I realize I take for granted that everything in dance and in music I have to attempt to do before I can do anything. Without doing there is ... well, nothing. You can just stand there and think about how you are supposed to engage your muscles and align your hips and on and on and ... there you are, still in the same place. It's happened to me lots of times when I think about a movement excessively; I'm literally paralyzed. I can't move. I have to get over myself and just try it. It'll take many wonky tries before I even start getting it, but that's part of the process.

For the office, though, I've never thought about it quite the same way. Sure, there's no way you can know everything before you try something, but there's so much planning, analysis and re-analysis, and consensus building going on that individuals and teams are often similarly paralyzed into inaction. Talking is no substitute for action but it can be like a sedative; it makes us feel as if we've done something. Think about it this way: A dance isn't going to create itself from a lot of discussion. At the office, often it's simply a time constraint that forces us to action.

But what if we can see it as trying out a new step, or a new, difficult passage to play on a musical instrument? There's nothing until you do something. It may not be right the first time, so for this approach it's important to be in an organization that supports doing and doing again, with learnings from the first time. Google often encourages teams to "launch and iterate" and yet in some organizations we try so hard to avoid any "failures" at the first attempt due to significant resources on the line. What's the balance here?

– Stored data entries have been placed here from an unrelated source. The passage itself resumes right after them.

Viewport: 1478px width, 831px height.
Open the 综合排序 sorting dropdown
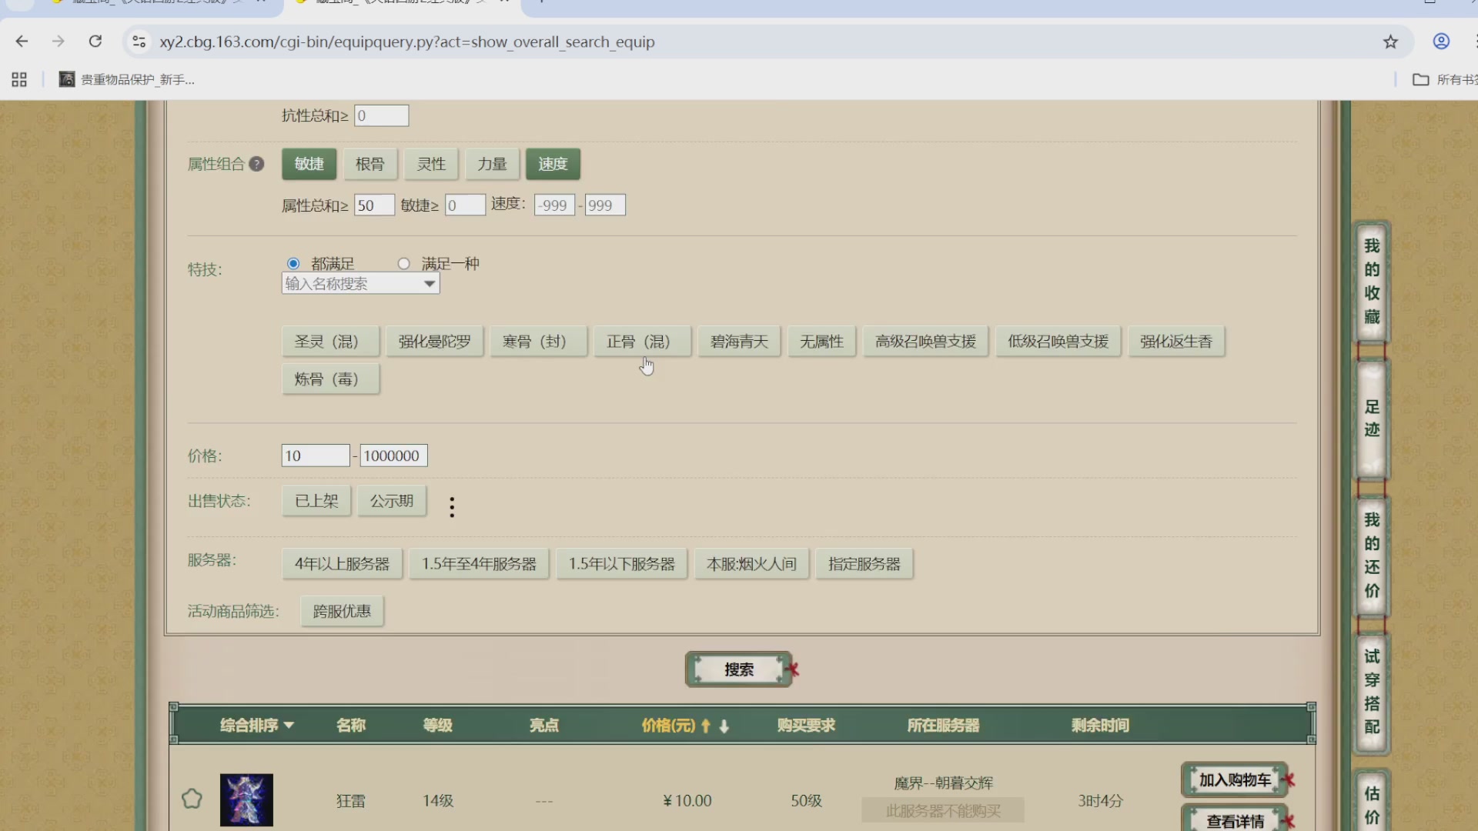coord(256,724)
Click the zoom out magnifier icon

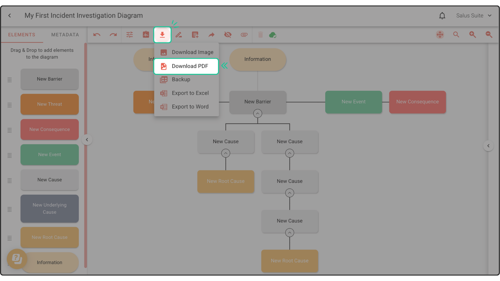(x=489, y=35)
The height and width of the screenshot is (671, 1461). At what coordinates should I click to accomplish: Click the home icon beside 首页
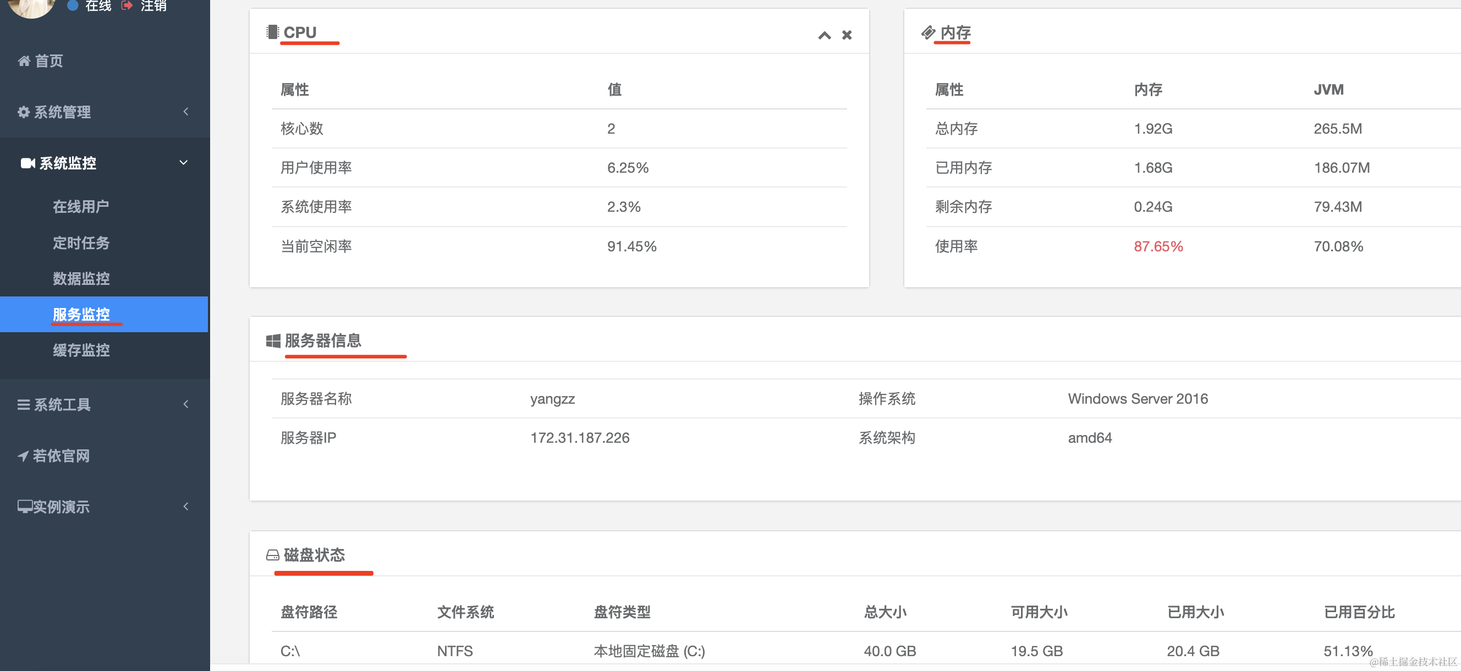click(x=24, y=61)
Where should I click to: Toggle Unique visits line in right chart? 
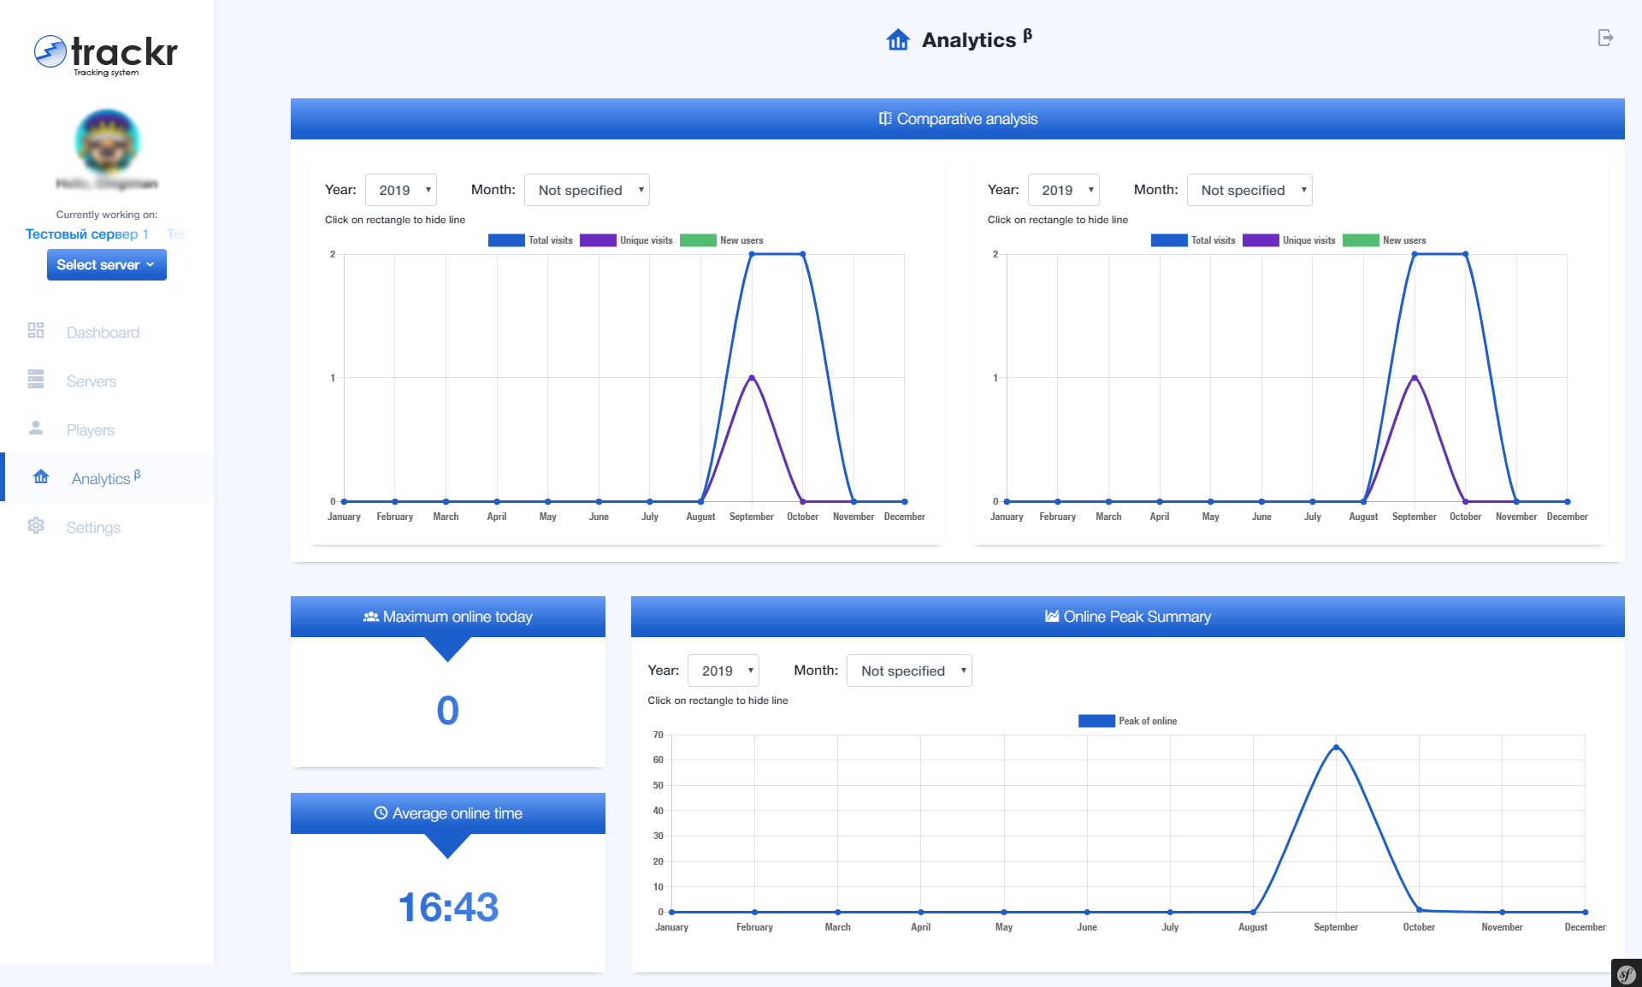tap(1261, 240)
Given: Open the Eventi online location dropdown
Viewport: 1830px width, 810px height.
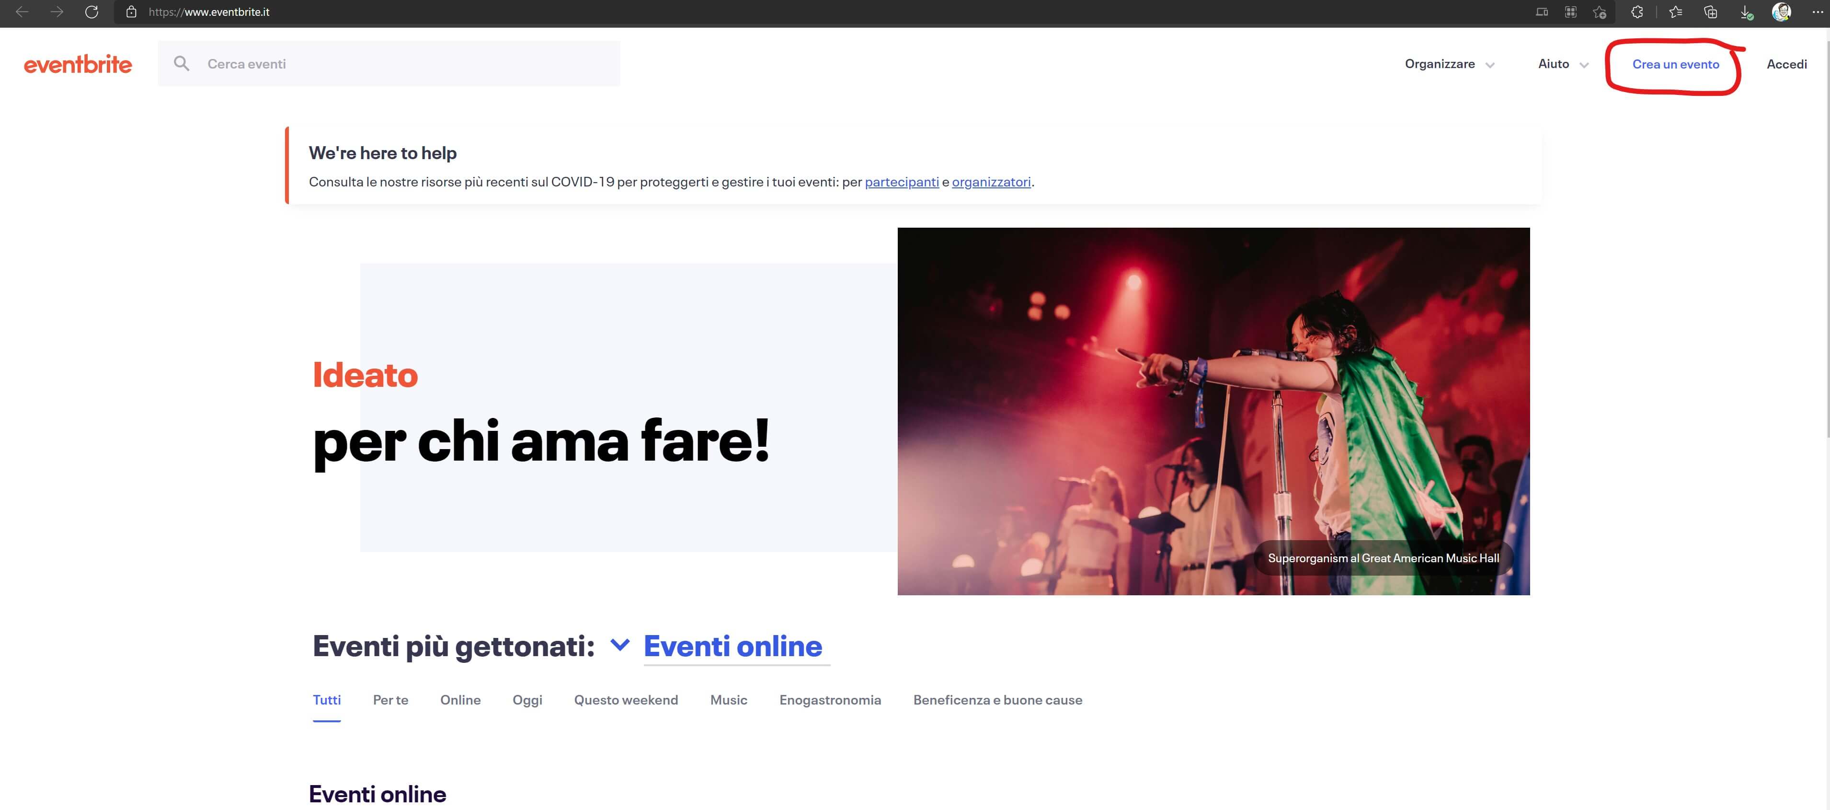Looking at the screenshot, I should 732,646.
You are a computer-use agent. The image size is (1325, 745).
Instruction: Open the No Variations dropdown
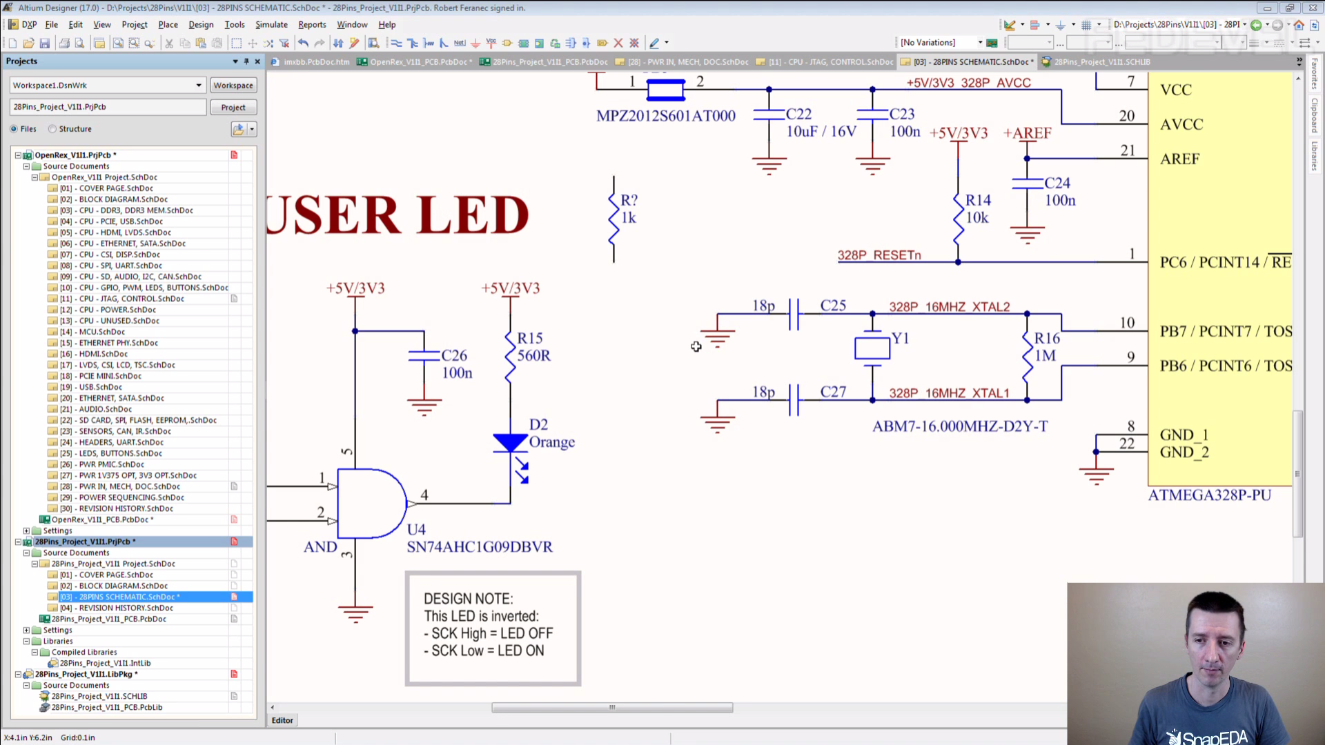(x=980, y=43)
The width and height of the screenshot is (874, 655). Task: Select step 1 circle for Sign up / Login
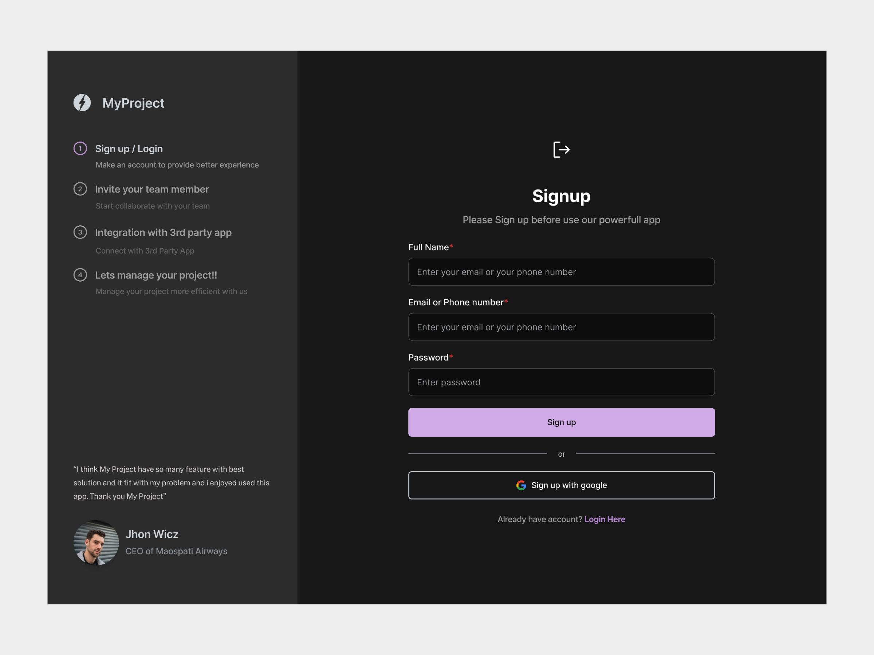[x=80, y=148]
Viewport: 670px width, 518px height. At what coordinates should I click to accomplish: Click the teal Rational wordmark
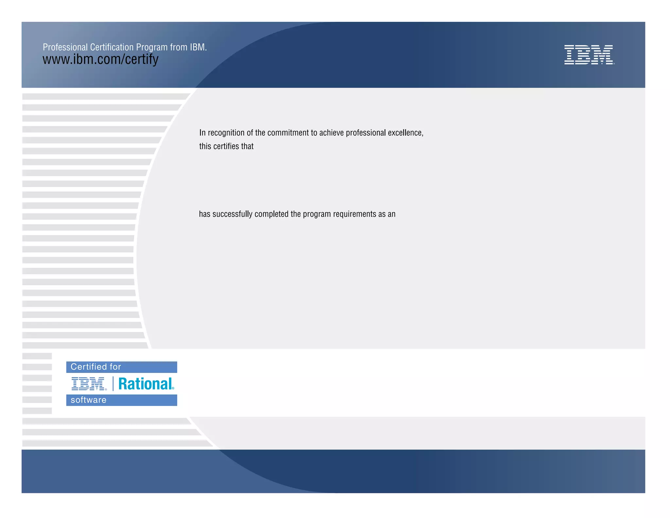(145, 384)
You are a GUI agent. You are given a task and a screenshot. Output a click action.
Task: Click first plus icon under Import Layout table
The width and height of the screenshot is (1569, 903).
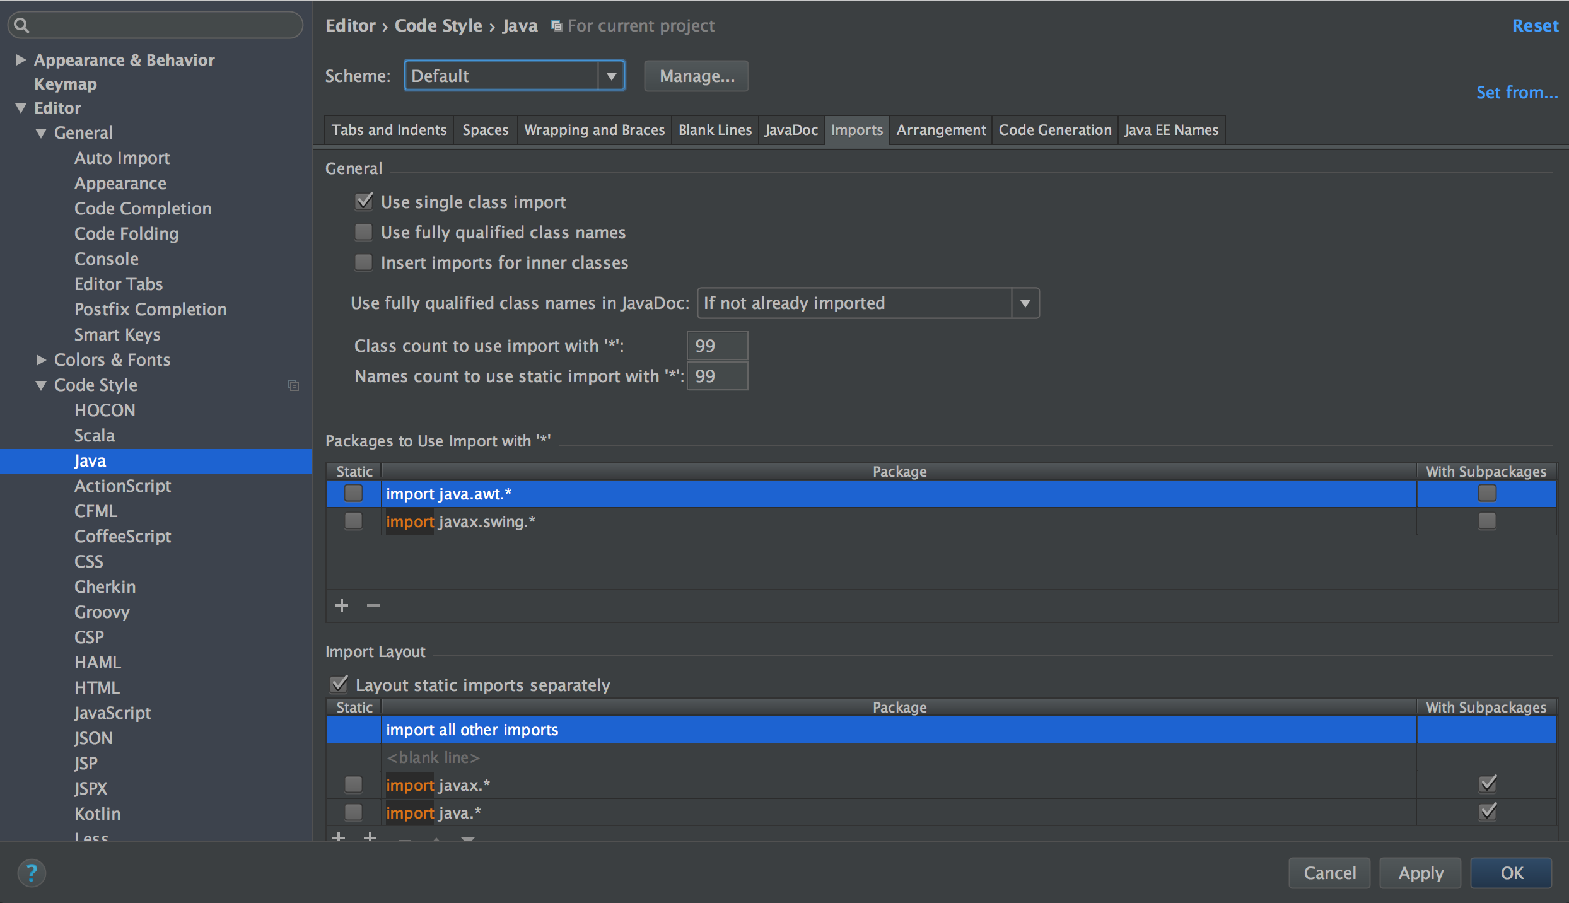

I don't have an answer that satisfies me yet, but I do know that going back to the dance and music parallel helps ground me. I'll remind myself: Without doing, there is nothing.

Perhaps that is enough for now.

Tuesday, February 1, 2011

Innovation? Observe, and Copy!

So often we are told that creativity and innovation are the hallmarks of successful people. It's ironic: if we were all innovating, who would do the execution? Can you imagine producing (much less choreographing) a full-length ballet without any dancers? Would that awesome feature available on Google have been possible without a group of product/program managers, engineers, and user experience folks who then planned and built it to spec and user need?

As dancers and musicians, we watch our teachers and others we admire rehearse and perform. We are right behind them, trying to copy their footwork, the torque of their bodies, or marveling at the way another musician plays a phrase just so - oh! I'd never thought about it that way! - and we absorb. We try it on ourselves. We learn.

What does this accomplish? This builds a vocabulary, as Twyla Tharp put it in her wonderful book "The Creative Habit" (I highly recommend reading this). Without all the observing and copying, trying to get it into our brains and muscles, we wouldn't have the rich tools with which to draw upon when we ourselves branch out and try something new for ourselves. "What would Martha Graham have done here?" "How might Yundi Li phrase this passage?"

In other words, to be creative, we first need to study, to emulate, to copy. As my mother always said, "Even Picasso started out practicing 'normal' art before he got all crazy with his own style!"

In the office, what does this mean? It could mean finding someone in your organization whose communication, planning, or execution style you find works well - someone you admire - and observe them in meetings, email exchanges with groups, and in other interactions. Have them mentor you, if possible. Observe, study, and emulate. Try it on for size, see if it works for you. Keep the parts you like, discard those that don't mesh well with who you are. But be sure to try it! You'll never know if you just think about it without actually doing anything.

As you build your vocabulary, you'll acquire a greater arsenal of skills and approaches to draw upon when faced with various situations. Just like when you're listening to other musicians, or trying out a step that you've seen another dancer do, seek out what intrigues you; watch, and give it a try.